Organizations have a variety of capabilities to supply their package of goods and services. When certain of these capabilities are able to provide unique value to customers, we call this capability a core competency. Core competency might be proprietary technology that allows a unique design or manufacturing process resulting in some superior value to certain customers. It might be unique knowledge of a market or a customer’s needs. It might be unique access to lower-cost resources. It might be anything that differentiates us and adds value for the customer.

The purpose of strategy is to identify where and how to compete and to guide the allocation of resources. (For another interesting perspective of how strategy should allocate resources see this article in HBR by Michael D. Watkins.) Strategy identifies core competencies the organization is building that will enhance its value offering, the how to compete. Strategy identifies the types of customers that will most highly value the offering, the where to compete. Where to compete might include definition of region, demographics, end applications, specific names of customers, or many other attributes.

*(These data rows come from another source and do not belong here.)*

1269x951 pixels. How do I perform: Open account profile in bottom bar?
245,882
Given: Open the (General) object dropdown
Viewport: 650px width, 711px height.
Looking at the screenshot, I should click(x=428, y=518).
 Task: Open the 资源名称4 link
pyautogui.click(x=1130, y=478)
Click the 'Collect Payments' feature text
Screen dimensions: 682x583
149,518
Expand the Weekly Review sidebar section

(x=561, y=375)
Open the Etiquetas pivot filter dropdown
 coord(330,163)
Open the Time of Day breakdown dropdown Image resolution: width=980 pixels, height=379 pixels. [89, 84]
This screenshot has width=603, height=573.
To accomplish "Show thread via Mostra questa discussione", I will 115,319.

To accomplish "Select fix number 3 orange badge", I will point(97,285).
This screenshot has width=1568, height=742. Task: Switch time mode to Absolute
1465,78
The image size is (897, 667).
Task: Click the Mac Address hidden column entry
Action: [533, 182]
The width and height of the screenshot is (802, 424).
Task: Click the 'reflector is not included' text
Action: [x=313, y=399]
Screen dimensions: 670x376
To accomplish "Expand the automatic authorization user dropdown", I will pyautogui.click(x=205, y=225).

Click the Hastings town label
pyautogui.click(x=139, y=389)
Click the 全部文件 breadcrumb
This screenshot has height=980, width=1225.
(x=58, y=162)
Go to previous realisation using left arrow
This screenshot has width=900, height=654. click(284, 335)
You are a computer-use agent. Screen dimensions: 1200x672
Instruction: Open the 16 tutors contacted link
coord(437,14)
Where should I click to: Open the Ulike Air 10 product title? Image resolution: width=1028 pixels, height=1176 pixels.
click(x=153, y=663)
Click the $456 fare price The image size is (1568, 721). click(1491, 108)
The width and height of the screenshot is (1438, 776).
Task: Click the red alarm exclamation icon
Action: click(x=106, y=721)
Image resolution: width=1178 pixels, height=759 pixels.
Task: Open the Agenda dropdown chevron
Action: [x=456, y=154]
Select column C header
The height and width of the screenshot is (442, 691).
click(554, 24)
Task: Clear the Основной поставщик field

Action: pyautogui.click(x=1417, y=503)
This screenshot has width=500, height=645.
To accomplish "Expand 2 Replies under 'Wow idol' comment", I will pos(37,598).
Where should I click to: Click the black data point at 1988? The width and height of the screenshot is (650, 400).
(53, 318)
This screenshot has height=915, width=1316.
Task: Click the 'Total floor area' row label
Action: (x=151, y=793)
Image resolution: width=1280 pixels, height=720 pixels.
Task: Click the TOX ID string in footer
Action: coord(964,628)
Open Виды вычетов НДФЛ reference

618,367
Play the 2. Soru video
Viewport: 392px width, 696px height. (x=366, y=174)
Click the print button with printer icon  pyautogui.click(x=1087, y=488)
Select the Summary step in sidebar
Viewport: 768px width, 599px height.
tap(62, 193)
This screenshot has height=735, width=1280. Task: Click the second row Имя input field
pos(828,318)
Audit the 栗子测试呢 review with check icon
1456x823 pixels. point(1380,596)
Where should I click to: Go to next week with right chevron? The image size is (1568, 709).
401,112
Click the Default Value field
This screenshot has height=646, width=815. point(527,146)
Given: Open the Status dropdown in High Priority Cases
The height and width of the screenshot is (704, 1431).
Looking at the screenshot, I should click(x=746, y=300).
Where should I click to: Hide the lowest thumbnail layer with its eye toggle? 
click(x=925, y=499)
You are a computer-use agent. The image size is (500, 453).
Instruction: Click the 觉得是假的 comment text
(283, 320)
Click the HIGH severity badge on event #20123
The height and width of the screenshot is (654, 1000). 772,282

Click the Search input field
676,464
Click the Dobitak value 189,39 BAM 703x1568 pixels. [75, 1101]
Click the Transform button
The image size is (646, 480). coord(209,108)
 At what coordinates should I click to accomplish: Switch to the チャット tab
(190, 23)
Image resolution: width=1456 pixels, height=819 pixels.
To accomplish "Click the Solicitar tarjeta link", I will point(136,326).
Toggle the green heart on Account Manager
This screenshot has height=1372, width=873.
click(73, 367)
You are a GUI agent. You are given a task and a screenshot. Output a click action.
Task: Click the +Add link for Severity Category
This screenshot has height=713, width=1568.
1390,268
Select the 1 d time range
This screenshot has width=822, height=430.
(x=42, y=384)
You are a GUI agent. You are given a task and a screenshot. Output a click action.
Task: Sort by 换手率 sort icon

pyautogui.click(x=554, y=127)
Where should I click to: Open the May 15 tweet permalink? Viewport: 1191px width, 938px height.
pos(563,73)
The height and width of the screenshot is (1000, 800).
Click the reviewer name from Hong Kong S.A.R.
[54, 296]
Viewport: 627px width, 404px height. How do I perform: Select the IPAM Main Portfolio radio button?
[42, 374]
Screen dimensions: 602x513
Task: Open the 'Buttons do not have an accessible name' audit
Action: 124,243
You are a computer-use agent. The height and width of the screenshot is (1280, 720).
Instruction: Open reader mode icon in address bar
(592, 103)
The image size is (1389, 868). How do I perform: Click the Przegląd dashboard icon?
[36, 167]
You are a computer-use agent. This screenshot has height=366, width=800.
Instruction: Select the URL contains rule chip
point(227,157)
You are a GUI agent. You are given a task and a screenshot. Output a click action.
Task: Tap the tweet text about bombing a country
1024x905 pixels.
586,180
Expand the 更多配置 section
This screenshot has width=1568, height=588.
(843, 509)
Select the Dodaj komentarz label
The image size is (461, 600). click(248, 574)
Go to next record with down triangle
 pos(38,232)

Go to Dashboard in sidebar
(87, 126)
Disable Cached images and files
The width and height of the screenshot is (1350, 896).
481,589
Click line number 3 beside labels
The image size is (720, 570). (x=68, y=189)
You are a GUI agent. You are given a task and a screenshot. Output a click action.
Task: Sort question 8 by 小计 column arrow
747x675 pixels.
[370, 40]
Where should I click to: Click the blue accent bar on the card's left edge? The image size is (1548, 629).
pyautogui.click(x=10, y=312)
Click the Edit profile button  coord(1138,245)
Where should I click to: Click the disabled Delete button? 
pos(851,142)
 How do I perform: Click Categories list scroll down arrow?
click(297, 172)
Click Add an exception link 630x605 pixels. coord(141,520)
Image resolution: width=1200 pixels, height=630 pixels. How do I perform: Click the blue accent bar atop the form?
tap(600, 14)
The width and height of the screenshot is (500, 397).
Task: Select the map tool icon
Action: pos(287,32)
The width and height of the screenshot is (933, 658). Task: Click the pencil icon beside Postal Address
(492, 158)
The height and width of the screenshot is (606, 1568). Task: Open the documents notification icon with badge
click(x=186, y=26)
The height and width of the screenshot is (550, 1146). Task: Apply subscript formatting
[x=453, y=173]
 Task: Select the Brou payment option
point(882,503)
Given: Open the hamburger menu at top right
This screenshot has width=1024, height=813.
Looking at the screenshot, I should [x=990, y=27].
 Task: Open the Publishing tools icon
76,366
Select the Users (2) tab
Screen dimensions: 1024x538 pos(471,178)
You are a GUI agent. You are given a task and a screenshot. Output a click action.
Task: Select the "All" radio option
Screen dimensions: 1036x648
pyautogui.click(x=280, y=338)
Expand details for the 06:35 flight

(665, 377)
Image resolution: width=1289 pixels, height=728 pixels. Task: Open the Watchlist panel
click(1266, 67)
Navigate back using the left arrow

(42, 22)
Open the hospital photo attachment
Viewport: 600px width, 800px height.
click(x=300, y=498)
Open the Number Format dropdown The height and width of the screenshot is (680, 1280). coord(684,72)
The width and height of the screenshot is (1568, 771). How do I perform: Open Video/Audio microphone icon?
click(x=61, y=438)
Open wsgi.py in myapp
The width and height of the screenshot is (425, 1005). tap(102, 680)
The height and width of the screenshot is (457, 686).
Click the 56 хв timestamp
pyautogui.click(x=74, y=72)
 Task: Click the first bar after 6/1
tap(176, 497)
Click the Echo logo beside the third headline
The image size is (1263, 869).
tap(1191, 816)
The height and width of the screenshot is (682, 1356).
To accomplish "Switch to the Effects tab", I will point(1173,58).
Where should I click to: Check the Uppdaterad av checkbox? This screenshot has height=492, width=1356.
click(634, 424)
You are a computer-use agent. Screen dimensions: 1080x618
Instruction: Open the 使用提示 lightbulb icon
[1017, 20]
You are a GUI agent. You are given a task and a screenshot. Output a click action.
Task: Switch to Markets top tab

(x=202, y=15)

The strategy statement then should be a clear and concise statement of this where and how to compete. The organization should be able to look to the strategy statement in the midst of every decision and answer the question, “does this decision support and build our strategy?” The action plan is a natural outflow as we attempt to implement the strategy to build core competencies and achieve our objectives. These are all part of an overall strategic management system for the organization.

Every organization has a strategy, whether it is explicitly stated or implicit in the way that they operate, and whether it is well-defined or a murky mystery. How would you describe your organization’s strategy?